Il dottor Alfredo Anzani medico e membro del Comitato bioetico del San Raffaele, ha parlato di testamento biologico. Anzitutto ha spiegato che il testamento biologico è un’espressione inadeguata perché la legge ha preferito l’espressione dichiarazione anticipata di trattamento che non rappresenta una volontà vincolante per medici e parenti, bensì un orientamento dell’individuo che in ogni caso non potrà esser in contrasto con la legge e con la deontologia del medico. “La parola testamento – afferma Anzani – non è quella giusta, perché con essa si intende la facoltà di disporre di una cosa che si possiede e che si vuole donare ad altra persona o ad altra istituzione. La vita è un dono indisponibile: la vita non è una cosa qualsiasi, un semplice oggetto che si possiede e di cui si può disporre liberamente a proprio piacimento. La vita è un dono: non la si è potuta scegliere all’origine e non la si può conseguentemente rifiutare al termine.” La DTA (dichiarazione anticipata di trattamento) è un documento con il quale una persona, dotata di piena capacità, esprime la sua volontà circa i trattamenti ai quali desidererebbe o non desidererebbe essere sottoposta nel caso in cui non fosse più in grado di esprimere il proprio consenso o il proprio dissenso informato. Come detto, secondo la nostra legislazione, la DAT non può in alcun caso condurre all’eutanasia. Dopo aver sintetizzato le diverse posizioni politiche in materia, Anzani ha detto no all’eutanasia operchè in nessun caso può esser inteso come diritto civile. Anzani ha concluso con l’elogio alla saggezza: nelle fasi finali della vita serve intelligenza e senso di responsabilità anzitutto da parte del medico.
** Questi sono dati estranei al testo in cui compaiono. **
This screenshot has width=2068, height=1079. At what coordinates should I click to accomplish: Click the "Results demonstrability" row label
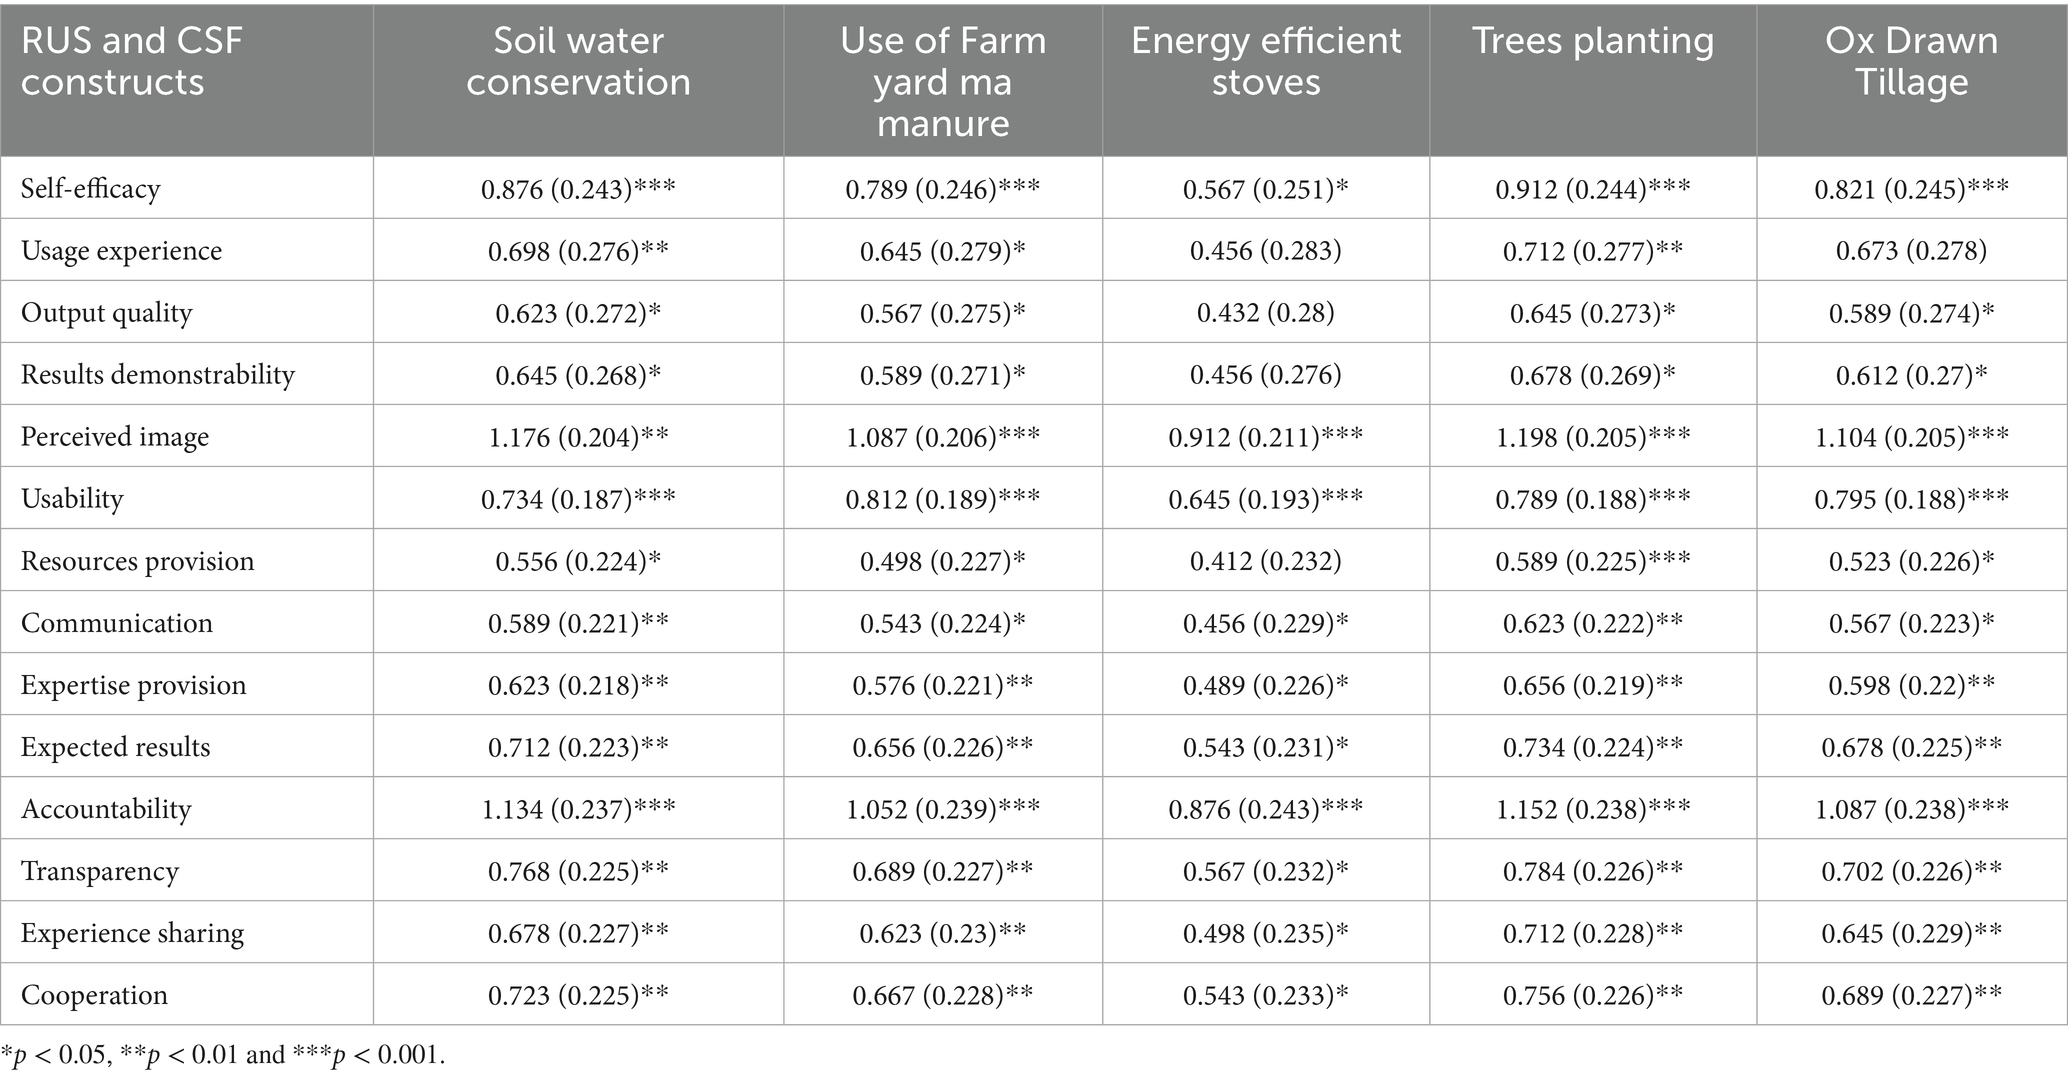click(158, 375)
Questo momento è momento misterioso ed inesplorato per tutti. “Il confine tra rifiuto dell’accanimento terapeutico e l’abbandono del malato – sostiene Anzani- è molto sottile ed è affidato alle intenzioni del paziente e del medico. Dipende dal rapporto tra tecnica usata e intenzione perseguita nell’usarla. Intelligenza, ci vuole, questo è il rispetto della voce umana confidente … Io sono medico e per noi medici la cura è il canale permanente di un colloquio che ha i suoi sussulti, le sue intermittenze apparenti, ma che non può mai dismettere la sintassi dell’amore”.

Infine Roberto Mauri, presidente della Meridiana, una cooperativa che da anni opera a Monza a favore degli anziani e delle persone in stato vegetativo, ha presentato il Progetto Slancio che prevede la costruzione a Monza di una casa di accoglienza per pazienti in stato vegetativo, casa che sarà attrezzata per offrire il massimo confort possibile a queste persone e ai loro famigliari. Un progetto che rappresenta una sfida non solo economica, considerati i costi prossimi ai nove milioni di euro, ma anche sociale perché invita le istituzioni, il territorio i cittadini a sentirsi vicini alle persone coinvolte dalla malattie vegetative. Un accenno anche al caso di Eluana. Ai tempi delle polemiche e delle aspre divisioni i giornalisti avevano chiesto un parere ai promotori del progetto Slancio. Mauri ha confermato che la scelta di non prendere posizione si è rivelata saggia ed appropriata. Sono situazione talmente delicate e personali che non è possibile esprimere un parere.